> Data for analysis
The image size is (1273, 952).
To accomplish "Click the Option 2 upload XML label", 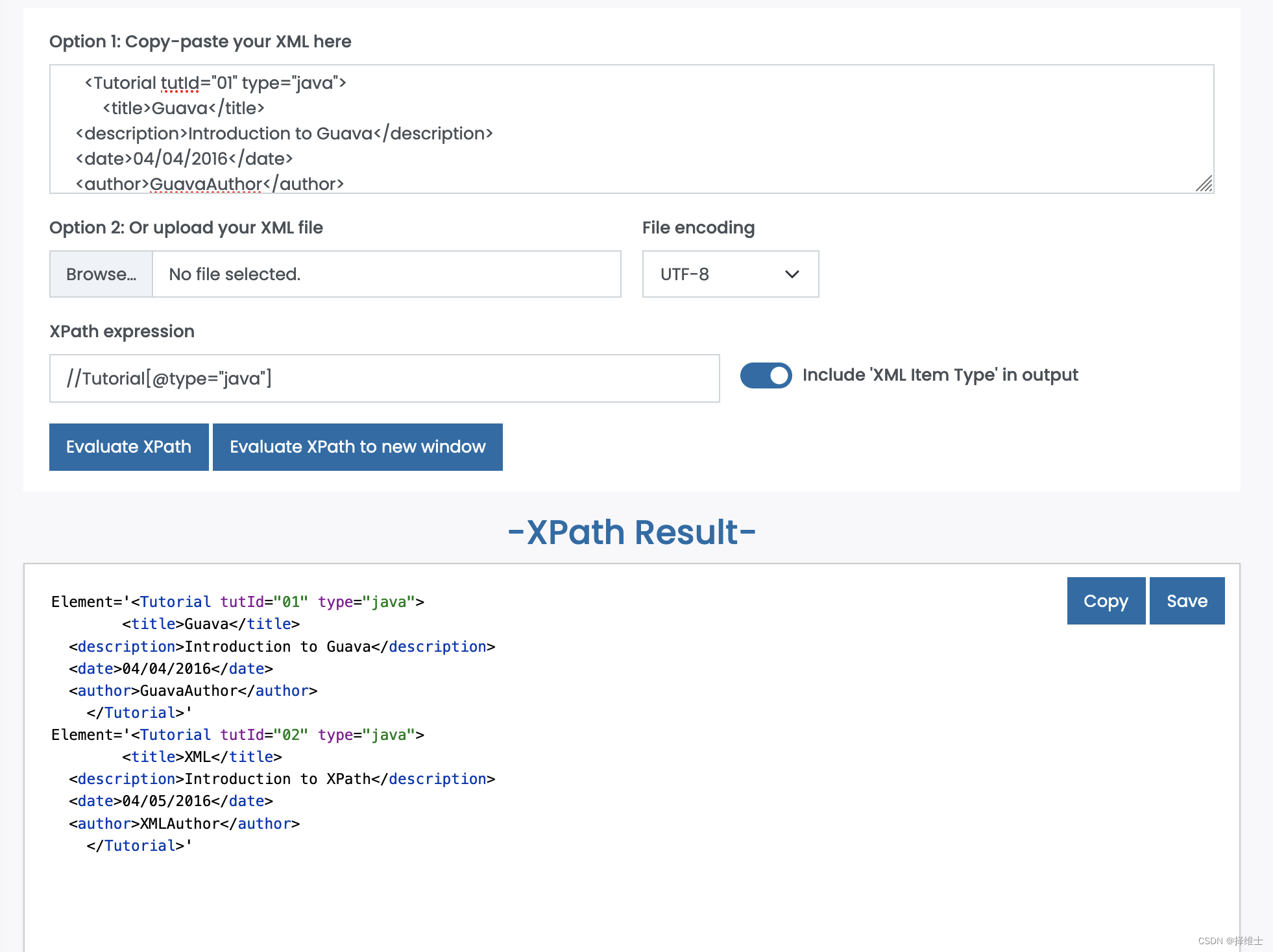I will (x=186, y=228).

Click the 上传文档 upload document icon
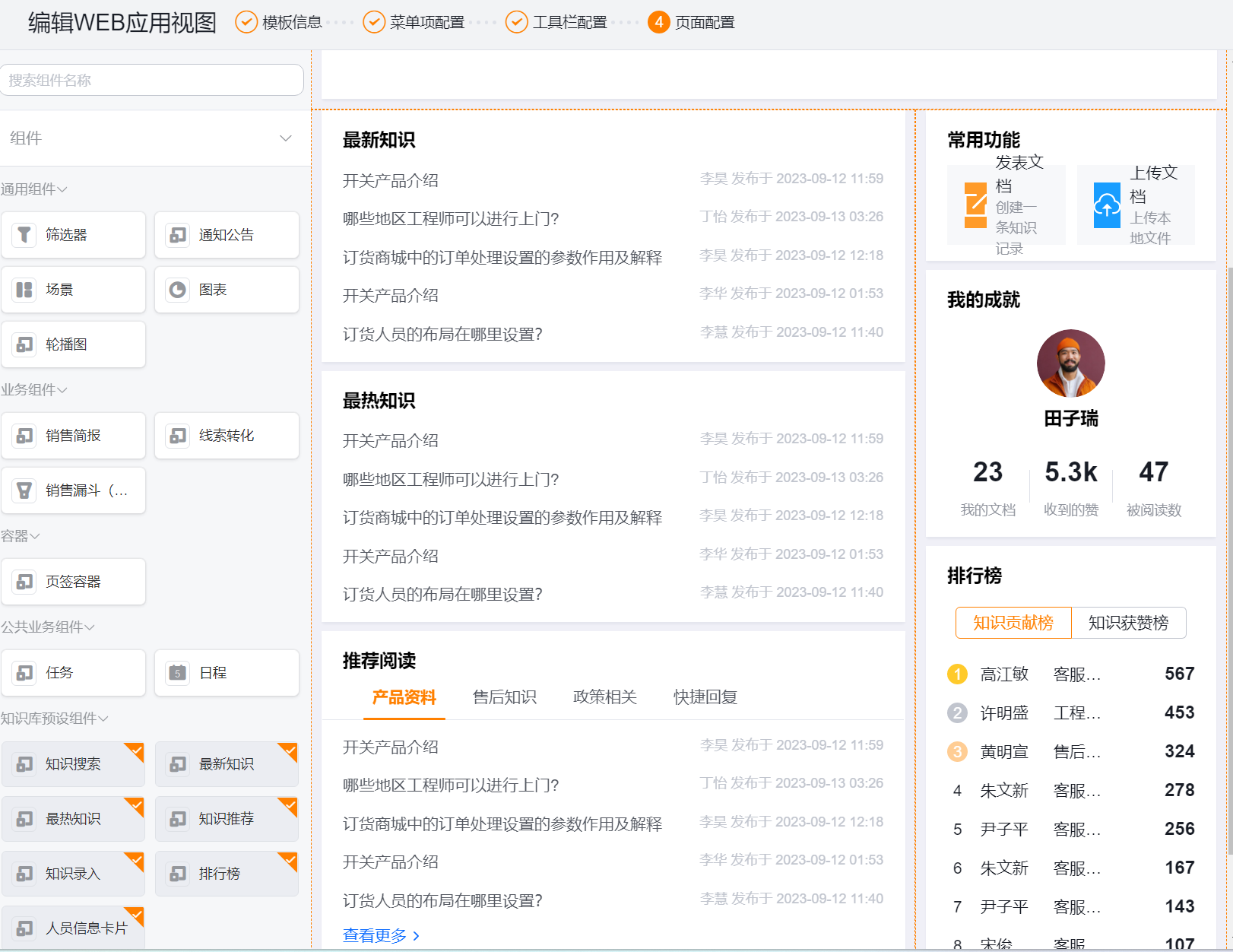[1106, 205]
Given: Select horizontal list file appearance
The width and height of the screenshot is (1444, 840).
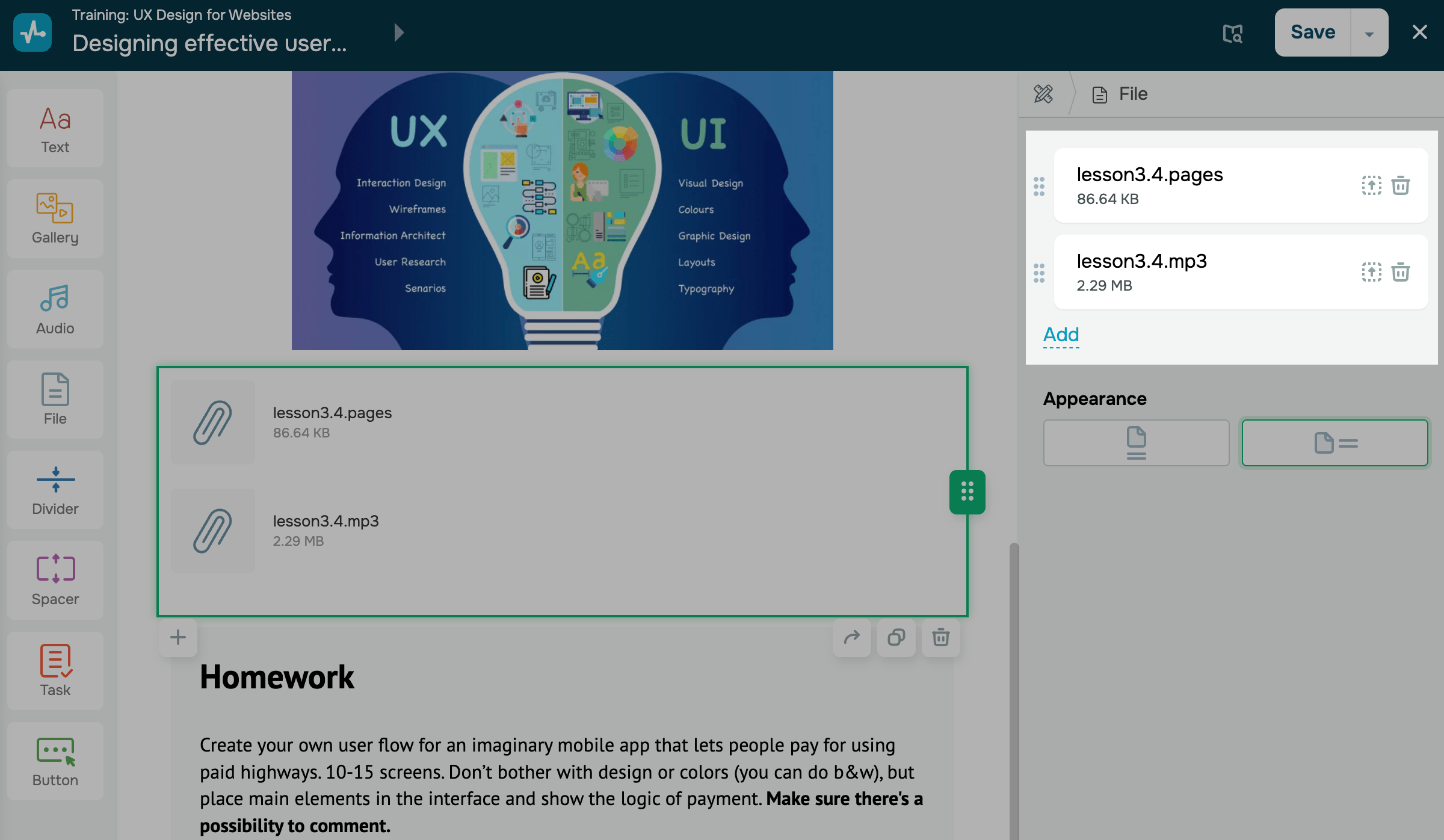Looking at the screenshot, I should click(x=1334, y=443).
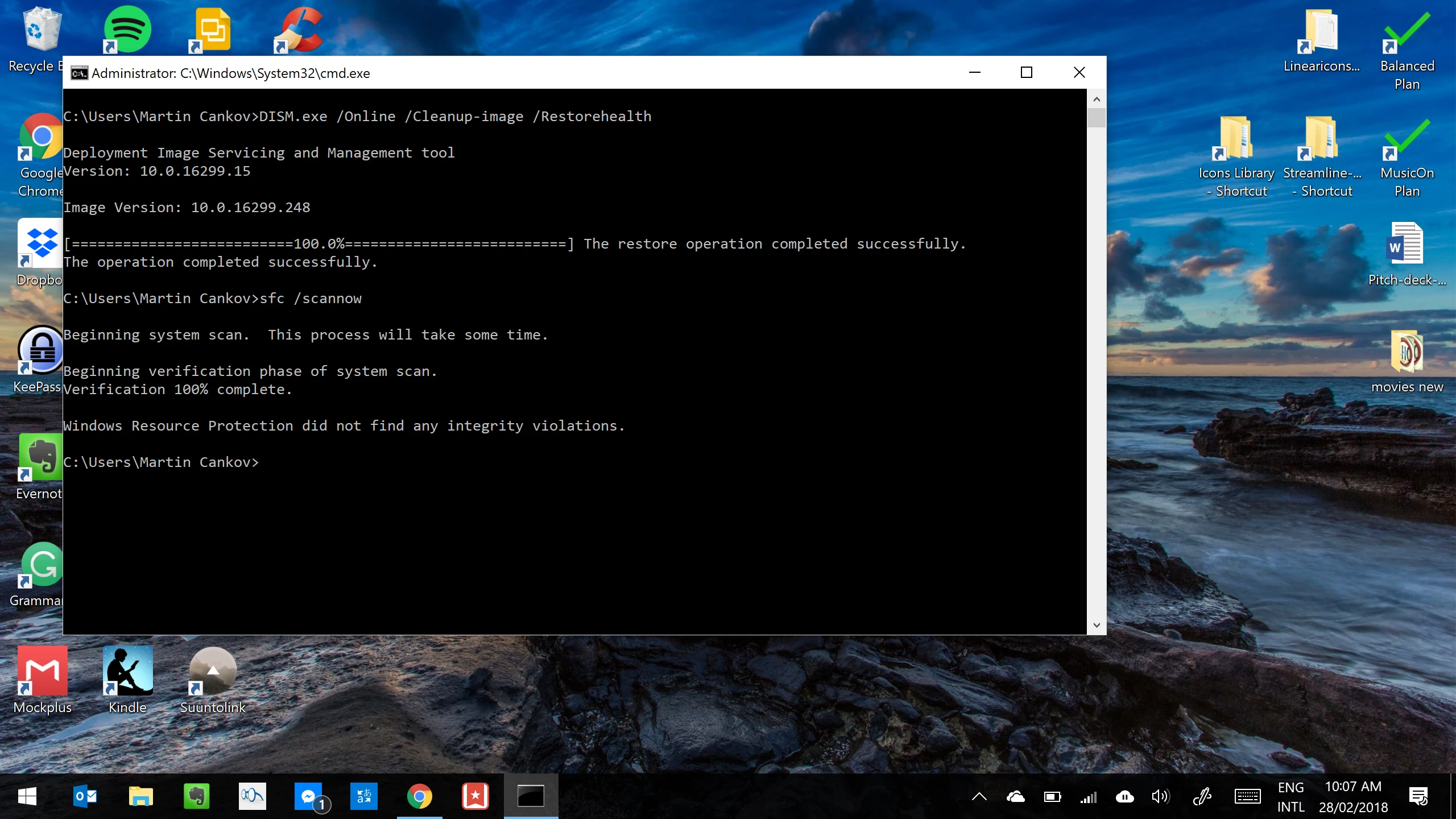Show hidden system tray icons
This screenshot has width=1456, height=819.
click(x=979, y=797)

> Problem description
The response should be the lines from the one containing "The width and" through the final line of the records, reproduced exactly and with every picture left out.

> Response to this exercise
The width and height of the screenshot is (1444, 840).
Looking at the screenshot, I should click(x=1334, y=443).
Show hidden system tray icons
This screenshot has width=1456, height=819.
click(x=979, y=797)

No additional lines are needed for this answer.